The kidnapping and murder of Sarah Everard in London on 3 March, has led to a global movement regarding the safety of women in public. Sarah was walking home at 9PM, in a well-lit neighborhood wearing bright clothing and sneakers while speaking to her boyfriend on the phone, taking every safety precaution a woman could take. However, she did not make it home.
On 12 March, her remains were found and a police officer, Wayne Couzens was arrested and charged with kidnapping and murder. Women across the UK and the world are enraged by the incident caused by a law enforcement officer who is supposed to protect. How can women feel safe if police are committing such acts?
Incidents of this nature have given rise to a social movement because of the rage and frustration. How can the government and law enforcement keep women safe from the violence committed by men?
The brutal rape and murder of 13-year-old Nirmala Pant is an example of how higher up officials can influence justice from being served as the perpetrators continue to walk freely. The recent rape and murder of 17-year-old Bhagirathi Bhatta is another example of how women continue to get the short end of the stick and pay for the inhumane acts committed by men.
How is it possible for women to feel safe and protected when men continue getting away after committing such acts?

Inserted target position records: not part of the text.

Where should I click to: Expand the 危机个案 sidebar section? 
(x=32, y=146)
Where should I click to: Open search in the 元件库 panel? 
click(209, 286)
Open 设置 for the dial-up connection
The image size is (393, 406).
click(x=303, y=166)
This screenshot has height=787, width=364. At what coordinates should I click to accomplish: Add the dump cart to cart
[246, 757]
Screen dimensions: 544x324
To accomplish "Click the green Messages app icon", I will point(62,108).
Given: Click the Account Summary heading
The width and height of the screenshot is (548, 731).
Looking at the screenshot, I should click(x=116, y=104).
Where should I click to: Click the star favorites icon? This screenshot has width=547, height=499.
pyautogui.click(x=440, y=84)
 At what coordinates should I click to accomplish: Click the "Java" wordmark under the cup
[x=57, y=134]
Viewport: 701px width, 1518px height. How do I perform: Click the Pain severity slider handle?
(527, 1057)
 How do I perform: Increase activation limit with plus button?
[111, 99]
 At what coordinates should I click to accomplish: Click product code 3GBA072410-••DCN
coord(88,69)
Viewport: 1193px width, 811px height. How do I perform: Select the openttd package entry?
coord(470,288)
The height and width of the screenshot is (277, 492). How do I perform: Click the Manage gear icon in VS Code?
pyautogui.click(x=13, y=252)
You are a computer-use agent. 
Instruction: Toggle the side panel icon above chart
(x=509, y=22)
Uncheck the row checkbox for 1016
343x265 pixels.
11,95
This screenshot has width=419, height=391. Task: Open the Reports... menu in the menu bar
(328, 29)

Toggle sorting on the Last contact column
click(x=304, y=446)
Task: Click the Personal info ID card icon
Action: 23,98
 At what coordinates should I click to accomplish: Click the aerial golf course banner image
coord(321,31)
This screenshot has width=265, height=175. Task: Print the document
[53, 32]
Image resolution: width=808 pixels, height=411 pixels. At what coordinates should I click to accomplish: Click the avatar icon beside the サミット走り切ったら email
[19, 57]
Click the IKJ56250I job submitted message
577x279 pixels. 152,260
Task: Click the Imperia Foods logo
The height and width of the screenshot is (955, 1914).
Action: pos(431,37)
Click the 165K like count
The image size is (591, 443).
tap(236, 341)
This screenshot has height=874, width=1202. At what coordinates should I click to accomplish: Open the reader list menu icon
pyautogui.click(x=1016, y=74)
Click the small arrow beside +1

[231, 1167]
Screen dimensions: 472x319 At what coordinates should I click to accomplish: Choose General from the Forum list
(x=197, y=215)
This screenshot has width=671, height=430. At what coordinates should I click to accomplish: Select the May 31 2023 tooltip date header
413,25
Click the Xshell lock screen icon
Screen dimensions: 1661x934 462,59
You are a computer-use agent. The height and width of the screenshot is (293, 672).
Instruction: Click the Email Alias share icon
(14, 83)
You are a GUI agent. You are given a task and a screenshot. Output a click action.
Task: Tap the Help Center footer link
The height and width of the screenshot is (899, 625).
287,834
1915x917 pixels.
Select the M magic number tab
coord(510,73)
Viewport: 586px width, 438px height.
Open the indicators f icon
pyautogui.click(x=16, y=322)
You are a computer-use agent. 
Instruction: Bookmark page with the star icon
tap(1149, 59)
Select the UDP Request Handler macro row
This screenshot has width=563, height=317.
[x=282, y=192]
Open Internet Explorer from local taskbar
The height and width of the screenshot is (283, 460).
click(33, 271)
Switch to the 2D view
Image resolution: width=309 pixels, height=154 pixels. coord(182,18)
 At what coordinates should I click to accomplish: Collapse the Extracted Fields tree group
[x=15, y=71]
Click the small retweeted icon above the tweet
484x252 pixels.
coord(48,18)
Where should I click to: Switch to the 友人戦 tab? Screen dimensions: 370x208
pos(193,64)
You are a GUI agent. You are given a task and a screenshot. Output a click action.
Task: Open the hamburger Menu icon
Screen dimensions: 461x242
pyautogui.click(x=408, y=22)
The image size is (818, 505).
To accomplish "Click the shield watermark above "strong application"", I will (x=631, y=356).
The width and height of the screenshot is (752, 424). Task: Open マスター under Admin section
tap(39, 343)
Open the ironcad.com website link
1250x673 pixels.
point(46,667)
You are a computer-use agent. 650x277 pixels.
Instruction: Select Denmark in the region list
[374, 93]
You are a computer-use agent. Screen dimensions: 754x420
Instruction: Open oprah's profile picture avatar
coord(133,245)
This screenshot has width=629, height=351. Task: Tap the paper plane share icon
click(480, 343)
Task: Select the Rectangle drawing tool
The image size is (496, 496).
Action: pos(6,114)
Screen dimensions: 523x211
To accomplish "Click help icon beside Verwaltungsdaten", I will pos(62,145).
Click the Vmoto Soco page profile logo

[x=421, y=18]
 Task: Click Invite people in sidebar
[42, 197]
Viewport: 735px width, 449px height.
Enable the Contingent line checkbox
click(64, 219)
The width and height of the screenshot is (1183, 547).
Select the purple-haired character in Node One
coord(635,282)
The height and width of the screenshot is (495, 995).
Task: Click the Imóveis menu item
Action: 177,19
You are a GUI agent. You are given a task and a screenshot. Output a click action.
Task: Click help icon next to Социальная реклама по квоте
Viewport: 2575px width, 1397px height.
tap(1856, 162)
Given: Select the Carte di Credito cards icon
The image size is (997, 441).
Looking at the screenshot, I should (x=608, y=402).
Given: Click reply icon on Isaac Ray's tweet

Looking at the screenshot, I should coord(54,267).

How can the country keep its daughters safe?
Many women experience daily sexual harassment in public and it is the women who feel more embarrassed than the perpetrators who do not seem to feel any shame and remorse regarding their behavior. And it is the women who are ashamed to come forward and speak up because of the stigma attached. It is the men who commit the shameful act, and it is the women who pay for it, as we have also seen in Bhatta’s case.
In many societies, victim-blaming is the immediate reaction. Speaking up about sexual harassment is important, so we can fight against all forms of violence against everyone.
Despite having laws against gender-based violence in Nepal, very few cases are reported in the excuse of protecting the family’s name and honour.
The victims and survivors often end up dealing with a lifetime of stigma if they choose to report such crimes. There is no guarantee of safety and protection once someone speaks up, which is one of the main reasons women silently suffer.